Mardi 24 mars 11h. L’Assemblée des femmes, généralement un grand moment de fête selon les habitués, démarre dans une ambiance déroutante. L’amphithéâtre de la faculté des sciences économiques est plein mais la répétition du slogan (« So-so-so solidarité avec les femmes du monde entier ! ») finit par lasser un public qui attend du contenu.
Les quelques tentatives de prise de parole sont vite débordées par une manifestation de militantes de la République Arabe Sahraouie Démocratique, venues en force.
Elles sont immédiatement contrées par autant de Marocaines agitant le drapeau du Royaume chérifien. La réunion tourne court laissant un goût d’amertume.
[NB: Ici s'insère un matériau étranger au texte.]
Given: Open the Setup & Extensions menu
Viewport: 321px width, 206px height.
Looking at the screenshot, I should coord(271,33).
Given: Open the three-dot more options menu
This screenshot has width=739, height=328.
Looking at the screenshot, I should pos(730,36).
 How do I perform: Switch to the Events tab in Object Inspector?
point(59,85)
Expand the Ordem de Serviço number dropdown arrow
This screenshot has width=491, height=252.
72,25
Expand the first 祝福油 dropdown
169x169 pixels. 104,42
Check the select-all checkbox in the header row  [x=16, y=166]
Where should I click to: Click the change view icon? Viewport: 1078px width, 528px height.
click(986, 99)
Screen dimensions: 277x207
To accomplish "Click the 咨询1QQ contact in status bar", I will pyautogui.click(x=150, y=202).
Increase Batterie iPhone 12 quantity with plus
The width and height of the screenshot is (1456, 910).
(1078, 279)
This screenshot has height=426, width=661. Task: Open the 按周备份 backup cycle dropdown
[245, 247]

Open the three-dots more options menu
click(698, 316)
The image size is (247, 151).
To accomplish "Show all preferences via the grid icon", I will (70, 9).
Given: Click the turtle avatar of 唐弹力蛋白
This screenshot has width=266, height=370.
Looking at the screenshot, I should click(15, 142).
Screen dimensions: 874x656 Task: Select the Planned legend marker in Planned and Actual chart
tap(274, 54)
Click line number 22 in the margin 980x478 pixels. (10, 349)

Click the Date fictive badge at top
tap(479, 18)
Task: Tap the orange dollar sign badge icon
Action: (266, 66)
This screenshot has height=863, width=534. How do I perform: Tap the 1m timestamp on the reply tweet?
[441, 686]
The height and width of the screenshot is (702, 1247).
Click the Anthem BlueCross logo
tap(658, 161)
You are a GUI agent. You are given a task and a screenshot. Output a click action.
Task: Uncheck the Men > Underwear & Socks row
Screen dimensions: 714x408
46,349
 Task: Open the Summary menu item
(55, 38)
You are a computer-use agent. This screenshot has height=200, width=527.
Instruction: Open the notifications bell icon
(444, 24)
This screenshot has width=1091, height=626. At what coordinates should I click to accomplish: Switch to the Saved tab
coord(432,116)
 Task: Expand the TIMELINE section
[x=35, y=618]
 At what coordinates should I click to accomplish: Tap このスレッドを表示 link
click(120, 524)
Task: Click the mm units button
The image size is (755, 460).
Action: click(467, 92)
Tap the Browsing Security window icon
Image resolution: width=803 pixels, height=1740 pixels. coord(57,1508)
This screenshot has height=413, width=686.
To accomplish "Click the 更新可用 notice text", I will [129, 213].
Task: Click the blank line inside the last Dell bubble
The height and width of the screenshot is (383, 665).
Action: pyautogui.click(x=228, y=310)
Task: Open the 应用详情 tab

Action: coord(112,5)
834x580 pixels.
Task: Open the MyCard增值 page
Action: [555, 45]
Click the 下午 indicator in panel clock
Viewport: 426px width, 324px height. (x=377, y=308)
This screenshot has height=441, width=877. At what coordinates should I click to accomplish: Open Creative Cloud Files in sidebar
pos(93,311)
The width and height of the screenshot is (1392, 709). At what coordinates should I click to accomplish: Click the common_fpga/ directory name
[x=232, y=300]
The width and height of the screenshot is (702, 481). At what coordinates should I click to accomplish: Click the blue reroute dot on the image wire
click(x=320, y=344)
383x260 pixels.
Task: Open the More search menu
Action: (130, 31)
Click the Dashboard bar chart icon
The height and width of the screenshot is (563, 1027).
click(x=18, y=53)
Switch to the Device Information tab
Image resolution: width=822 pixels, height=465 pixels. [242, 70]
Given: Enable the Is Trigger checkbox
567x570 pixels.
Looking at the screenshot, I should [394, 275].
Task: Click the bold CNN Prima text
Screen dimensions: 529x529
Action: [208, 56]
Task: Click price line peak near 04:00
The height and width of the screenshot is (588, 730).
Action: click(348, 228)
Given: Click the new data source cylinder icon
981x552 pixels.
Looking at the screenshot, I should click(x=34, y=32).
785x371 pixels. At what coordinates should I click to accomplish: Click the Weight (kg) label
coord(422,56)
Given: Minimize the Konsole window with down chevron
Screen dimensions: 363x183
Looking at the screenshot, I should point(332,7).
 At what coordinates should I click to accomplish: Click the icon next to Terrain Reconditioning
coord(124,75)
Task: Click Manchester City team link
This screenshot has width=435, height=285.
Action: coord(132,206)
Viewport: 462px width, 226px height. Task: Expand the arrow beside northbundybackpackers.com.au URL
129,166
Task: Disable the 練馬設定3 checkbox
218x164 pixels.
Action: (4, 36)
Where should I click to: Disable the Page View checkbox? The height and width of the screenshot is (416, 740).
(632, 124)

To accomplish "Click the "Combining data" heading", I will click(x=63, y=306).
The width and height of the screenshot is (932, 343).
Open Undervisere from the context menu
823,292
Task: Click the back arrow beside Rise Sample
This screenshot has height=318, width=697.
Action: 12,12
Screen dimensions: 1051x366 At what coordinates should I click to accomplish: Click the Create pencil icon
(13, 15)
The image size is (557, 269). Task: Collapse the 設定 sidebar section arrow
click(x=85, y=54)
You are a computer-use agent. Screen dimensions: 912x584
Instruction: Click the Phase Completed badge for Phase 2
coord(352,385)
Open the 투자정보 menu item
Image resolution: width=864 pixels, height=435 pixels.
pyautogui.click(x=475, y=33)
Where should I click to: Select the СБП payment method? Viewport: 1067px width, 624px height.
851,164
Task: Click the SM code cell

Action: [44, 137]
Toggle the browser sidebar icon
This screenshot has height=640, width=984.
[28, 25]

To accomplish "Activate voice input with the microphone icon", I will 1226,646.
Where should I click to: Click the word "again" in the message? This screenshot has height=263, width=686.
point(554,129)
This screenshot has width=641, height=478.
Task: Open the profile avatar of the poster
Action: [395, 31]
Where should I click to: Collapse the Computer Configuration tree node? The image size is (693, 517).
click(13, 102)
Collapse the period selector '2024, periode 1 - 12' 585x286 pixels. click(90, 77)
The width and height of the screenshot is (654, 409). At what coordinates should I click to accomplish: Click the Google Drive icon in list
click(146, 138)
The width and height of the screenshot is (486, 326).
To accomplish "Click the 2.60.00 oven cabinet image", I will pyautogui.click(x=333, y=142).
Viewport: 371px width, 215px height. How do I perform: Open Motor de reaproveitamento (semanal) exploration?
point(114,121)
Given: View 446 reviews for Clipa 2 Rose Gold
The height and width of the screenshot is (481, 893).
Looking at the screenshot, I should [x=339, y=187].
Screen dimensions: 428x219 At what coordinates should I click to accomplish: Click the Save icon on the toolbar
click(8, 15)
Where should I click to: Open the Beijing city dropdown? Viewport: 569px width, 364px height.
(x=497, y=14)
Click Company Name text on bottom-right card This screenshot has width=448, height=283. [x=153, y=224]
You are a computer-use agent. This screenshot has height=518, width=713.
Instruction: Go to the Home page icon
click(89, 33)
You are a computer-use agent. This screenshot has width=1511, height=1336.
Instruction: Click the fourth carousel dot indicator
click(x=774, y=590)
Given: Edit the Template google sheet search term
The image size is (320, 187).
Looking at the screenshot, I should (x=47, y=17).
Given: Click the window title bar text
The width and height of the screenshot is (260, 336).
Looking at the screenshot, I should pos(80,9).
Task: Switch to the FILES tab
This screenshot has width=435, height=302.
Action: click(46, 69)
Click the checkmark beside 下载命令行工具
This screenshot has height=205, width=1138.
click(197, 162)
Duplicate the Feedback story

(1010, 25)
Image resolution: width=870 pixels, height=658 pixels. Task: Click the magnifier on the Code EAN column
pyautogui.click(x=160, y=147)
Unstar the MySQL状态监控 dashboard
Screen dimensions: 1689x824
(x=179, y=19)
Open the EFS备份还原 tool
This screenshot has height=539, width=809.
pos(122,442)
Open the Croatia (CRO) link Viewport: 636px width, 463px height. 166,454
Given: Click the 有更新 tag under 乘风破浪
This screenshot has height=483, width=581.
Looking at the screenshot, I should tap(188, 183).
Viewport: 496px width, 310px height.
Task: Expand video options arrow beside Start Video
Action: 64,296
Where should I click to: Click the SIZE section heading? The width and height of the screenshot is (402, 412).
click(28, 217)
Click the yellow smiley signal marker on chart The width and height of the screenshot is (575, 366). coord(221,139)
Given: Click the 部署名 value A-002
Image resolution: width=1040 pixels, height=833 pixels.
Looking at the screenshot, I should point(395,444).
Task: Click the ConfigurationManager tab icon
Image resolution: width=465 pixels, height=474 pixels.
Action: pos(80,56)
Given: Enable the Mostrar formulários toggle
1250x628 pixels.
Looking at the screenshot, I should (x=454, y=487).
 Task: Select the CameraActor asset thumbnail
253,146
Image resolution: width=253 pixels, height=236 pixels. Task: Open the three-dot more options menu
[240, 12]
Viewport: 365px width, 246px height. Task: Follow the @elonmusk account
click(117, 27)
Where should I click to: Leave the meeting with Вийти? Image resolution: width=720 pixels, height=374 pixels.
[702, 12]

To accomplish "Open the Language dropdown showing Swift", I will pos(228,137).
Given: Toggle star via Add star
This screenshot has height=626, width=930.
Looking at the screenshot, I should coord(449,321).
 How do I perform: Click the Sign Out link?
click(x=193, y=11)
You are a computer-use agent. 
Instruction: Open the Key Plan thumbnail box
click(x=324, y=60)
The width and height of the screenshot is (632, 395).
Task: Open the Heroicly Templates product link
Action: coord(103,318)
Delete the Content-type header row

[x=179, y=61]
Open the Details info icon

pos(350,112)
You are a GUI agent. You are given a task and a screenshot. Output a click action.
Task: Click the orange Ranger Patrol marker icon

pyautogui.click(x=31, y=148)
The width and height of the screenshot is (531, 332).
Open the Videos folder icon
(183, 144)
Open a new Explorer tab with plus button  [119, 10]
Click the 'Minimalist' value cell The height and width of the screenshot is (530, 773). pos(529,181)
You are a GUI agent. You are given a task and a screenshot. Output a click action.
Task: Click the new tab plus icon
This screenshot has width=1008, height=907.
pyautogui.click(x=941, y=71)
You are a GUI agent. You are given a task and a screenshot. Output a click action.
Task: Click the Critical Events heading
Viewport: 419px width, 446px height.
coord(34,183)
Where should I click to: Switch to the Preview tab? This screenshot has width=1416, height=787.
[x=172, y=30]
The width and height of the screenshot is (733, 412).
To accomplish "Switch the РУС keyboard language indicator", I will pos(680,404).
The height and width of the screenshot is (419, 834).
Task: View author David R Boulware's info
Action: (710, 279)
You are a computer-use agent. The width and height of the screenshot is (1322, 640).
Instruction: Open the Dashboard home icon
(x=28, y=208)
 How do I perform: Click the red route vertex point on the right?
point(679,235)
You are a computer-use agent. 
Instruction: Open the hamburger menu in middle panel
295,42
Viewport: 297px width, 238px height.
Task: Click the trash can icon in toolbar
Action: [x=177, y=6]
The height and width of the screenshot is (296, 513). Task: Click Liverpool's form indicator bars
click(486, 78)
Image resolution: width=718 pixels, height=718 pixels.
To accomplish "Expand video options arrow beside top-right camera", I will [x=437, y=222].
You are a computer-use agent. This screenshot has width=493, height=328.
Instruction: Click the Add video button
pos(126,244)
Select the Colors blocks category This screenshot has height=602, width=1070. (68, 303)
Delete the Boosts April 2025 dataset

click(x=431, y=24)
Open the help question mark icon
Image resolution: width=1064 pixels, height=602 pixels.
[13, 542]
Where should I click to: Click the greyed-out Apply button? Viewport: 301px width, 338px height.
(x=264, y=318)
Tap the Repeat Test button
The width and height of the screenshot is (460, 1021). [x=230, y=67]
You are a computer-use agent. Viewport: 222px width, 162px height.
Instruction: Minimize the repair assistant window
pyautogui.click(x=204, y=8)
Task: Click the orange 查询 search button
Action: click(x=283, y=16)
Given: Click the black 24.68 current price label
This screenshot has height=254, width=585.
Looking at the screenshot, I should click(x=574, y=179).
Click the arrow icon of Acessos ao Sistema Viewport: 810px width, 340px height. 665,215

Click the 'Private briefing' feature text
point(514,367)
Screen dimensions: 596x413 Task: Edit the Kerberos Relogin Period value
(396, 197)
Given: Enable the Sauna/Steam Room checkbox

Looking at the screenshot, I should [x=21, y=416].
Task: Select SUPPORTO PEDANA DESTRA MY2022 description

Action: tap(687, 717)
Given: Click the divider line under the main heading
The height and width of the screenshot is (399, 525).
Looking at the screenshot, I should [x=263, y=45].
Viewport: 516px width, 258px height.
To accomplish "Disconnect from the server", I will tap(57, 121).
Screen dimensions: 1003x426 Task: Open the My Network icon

Dans les gradins, Sénia, Sahraouie venue du camp de réfugiés de Tindouf, observe la scène, désolée : « C’est comme ça dans tous les FSM ! »
Dehors, une dizaine de femmes tunisiennes portent avec gravité les photos de leurs fils disparus dans la méditerranée entre les côtes africaines et Lampedusa.
13H. Après un couscous sur le pouce dans le jardin de l’université, nous retournons vers le centre-ville pour reprendre des forces avant la marche d’ouverture prévue entre la porte Saadoun et le musée du Bardo.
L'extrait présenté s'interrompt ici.